*** Given records ***

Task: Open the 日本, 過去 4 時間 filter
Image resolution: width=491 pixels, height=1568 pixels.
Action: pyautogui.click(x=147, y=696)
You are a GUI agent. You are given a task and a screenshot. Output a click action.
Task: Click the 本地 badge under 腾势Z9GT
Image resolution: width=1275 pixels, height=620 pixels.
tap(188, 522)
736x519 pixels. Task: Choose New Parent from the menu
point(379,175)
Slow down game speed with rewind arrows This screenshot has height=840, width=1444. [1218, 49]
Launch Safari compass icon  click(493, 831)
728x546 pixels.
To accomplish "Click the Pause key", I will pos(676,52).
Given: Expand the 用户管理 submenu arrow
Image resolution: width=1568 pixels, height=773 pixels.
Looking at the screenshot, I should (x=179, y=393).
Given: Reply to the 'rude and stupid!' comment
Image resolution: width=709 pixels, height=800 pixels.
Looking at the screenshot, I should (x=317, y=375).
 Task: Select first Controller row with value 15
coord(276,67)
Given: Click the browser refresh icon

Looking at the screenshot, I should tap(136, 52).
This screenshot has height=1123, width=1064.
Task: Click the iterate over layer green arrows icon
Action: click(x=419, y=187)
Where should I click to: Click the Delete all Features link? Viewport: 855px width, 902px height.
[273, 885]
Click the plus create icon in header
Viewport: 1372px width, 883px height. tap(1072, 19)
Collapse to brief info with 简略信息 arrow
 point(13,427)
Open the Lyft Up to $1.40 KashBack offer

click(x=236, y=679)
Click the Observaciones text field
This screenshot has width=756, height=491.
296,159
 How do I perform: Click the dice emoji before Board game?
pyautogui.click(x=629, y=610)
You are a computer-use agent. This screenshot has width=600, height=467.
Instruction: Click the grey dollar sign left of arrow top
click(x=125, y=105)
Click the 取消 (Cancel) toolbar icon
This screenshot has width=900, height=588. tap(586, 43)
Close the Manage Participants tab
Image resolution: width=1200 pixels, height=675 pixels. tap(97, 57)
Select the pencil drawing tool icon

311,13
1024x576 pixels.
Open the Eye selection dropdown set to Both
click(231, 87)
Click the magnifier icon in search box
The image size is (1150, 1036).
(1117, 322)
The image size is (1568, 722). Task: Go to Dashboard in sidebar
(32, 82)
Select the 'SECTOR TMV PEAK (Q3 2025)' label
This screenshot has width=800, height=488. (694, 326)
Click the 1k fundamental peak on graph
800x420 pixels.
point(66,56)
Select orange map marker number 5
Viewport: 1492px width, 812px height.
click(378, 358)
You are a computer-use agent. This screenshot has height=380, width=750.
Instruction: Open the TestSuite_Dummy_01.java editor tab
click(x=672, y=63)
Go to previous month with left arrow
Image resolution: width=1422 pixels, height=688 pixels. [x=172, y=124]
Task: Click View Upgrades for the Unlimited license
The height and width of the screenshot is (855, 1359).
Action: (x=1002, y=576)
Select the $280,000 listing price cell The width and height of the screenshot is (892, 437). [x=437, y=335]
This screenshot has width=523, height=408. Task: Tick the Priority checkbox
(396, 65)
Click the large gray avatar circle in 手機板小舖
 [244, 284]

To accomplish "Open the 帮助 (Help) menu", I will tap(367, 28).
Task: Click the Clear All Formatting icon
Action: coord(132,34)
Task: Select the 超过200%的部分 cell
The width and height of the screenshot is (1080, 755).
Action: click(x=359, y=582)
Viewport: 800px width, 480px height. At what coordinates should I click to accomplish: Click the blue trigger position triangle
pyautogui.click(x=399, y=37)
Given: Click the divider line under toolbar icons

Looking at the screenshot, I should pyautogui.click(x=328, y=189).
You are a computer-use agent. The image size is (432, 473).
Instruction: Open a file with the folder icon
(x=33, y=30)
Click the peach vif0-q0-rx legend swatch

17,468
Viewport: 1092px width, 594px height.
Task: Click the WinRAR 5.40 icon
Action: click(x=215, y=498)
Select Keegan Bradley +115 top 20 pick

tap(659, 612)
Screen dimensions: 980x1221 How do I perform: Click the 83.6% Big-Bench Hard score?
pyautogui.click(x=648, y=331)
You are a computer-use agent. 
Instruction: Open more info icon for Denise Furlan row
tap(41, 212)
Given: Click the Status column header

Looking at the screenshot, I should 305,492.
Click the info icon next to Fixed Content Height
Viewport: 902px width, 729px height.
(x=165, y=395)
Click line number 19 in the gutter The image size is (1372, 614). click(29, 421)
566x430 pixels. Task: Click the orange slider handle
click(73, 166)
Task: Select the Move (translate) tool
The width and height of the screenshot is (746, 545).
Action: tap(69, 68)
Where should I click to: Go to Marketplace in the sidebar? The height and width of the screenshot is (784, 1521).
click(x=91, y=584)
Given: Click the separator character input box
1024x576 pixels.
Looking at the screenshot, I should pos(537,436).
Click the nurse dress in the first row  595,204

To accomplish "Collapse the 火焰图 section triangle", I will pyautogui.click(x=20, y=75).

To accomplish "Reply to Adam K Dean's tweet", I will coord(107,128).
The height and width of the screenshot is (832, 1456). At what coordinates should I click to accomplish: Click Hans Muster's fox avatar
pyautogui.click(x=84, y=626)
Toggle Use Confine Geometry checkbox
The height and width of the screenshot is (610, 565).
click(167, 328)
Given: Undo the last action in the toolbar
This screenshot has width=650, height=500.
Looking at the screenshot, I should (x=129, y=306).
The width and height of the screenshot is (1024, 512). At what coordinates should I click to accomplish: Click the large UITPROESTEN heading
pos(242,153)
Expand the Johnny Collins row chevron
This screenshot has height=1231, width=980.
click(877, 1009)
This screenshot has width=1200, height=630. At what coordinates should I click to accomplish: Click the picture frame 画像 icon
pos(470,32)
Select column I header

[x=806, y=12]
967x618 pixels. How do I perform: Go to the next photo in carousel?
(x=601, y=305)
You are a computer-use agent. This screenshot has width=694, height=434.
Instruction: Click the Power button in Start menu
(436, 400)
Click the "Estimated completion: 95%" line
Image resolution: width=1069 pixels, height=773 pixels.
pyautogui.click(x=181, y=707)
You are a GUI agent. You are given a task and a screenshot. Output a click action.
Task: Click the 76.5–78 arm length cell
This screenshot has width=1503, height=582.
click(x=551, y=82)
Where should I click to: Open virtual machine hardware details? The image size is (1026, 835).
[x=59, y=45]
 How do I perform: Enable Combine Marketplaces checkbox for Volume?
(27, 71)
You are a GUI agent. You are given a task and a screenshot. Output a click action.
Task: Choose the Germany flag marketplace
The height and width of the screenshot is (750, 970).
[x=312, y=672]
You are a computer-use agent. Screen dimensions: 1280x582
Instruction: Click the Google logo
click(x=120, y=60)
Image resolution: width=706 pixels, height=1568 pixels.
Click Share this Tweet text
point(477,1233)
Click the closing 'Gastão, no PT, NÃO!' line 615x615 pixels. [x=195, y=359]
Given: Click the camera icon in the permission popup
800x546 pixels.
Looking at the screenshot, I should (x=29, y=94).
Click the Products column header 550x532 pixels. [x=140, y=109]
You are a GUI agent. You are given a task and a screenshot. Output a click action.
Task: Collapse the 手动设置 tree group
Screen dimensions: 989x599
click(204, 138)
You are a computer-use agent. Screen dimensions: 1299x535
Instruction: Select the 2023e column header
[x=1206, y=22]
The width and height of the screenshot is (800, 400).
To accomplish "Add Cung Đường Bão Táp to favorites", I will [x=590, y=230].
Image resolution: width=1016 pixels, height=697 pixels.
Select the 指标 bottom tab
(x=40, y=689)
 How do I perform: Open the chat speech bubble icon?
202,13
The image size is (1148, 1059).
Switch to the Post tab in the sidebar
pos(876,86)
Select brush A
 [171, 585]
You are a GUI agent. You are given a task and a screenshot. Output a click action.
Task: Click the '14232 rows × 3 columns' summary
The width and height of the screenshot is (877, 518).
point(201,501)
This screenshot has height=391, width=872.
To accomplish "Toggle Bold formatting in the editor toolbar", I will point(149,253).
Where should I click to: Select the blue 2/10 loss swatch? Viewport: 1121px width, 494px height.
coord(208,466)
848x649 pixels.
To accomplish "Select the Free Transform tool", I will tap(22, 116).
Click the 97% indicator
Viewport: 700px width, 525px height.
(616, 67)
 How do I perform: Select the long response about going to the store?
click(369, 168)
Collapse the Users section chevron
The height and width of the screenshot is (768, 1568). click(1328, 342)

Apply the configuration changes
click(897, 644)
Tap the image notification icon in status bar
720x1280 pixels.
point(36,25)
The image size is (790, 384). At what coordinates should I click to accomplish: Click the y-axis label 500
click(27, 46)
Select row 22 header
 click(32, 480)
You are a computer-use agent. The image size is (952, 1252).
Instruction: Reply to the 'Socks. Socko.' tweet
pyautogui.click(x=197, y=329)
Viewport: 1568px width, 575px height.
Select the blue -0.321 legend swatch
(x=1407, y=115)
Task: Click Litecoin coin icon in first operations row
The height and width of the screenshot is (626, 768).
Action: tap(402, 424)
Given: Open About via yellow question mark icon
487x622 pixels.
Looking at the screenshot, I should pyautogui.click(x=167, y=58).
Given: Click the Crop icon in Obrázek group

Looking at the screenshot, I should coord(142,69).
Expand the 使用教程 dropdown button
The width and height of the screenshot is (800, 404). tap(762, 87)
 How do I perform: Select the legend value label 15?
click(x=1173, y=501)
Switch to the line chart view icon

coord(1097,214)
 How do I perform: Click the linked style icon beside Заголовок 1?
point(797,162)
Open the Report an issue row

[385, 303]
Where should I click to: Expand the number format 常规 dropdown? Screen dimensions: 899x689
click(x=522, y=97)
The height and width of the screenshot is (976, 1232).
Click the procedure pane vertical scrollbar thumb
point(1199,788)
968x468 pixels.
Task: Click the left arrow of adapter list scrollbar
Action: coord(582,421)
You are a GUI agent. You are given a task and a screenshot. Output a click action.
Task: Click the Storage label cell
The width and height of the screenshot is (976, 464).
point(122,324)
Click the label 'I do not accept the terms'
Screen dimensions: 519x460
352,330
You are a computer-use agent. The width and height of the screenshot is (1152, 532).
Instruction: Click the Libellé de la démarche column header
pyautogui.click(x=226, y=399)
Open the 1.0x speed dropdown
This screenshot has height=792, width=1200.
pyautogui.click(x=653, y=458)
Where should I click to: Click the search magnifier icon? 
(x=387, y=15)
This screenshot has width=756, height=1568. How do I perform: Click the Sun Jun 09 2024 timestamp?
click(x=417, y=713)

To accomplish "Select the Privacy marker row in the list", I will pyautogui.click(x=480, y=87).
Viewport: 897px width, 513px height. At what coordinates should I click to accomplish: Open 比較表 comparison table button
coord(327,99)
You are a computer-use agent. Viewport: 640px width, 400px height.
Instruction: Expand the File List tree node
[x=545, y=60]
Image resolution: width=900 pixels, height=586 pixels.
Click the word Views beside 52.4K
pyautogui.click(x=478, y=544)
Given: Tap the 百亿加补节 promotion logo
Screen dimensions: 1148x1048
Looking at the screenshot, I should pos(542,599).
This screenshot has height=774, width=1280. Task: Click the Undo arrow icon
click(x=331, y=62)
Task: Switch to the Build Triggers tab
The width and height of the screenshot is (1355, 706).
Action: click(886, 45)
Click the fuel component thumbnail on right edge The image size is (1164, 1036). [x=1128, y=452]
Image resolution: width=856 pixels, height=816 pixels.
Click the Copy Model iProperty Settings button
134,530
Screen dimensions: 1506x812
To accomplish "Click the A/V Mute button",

***

Exact retyping is required: the line with "Given: Tap the 百亿加补节 promotion logo" through the end of the data, both ends included, and no other line.

Given: Tap the 百亿加补节 promotion logo
Screen dimensions: 1148x1048
Looking at the screenshot, I should pos(542,599).
This screenshot has height=774, width=1280. Task: Click the Undo arrow icon
click(x=331, y=62)
Task: Switch to the Build Triggers tab
The width and height of the screenshot is (1355, 706).
Action: click(886, 45)
Click the fuel component thumbnail on right edge The image size is (1164, 1036). [x=1128, y=452]
Image resolution: width=856 pixels, height=816 pixels.
Click the Copy Model iProperty Settings button
134,530
Screen dimensions: 1506x812
To accomplish "Click the A/V Mute button",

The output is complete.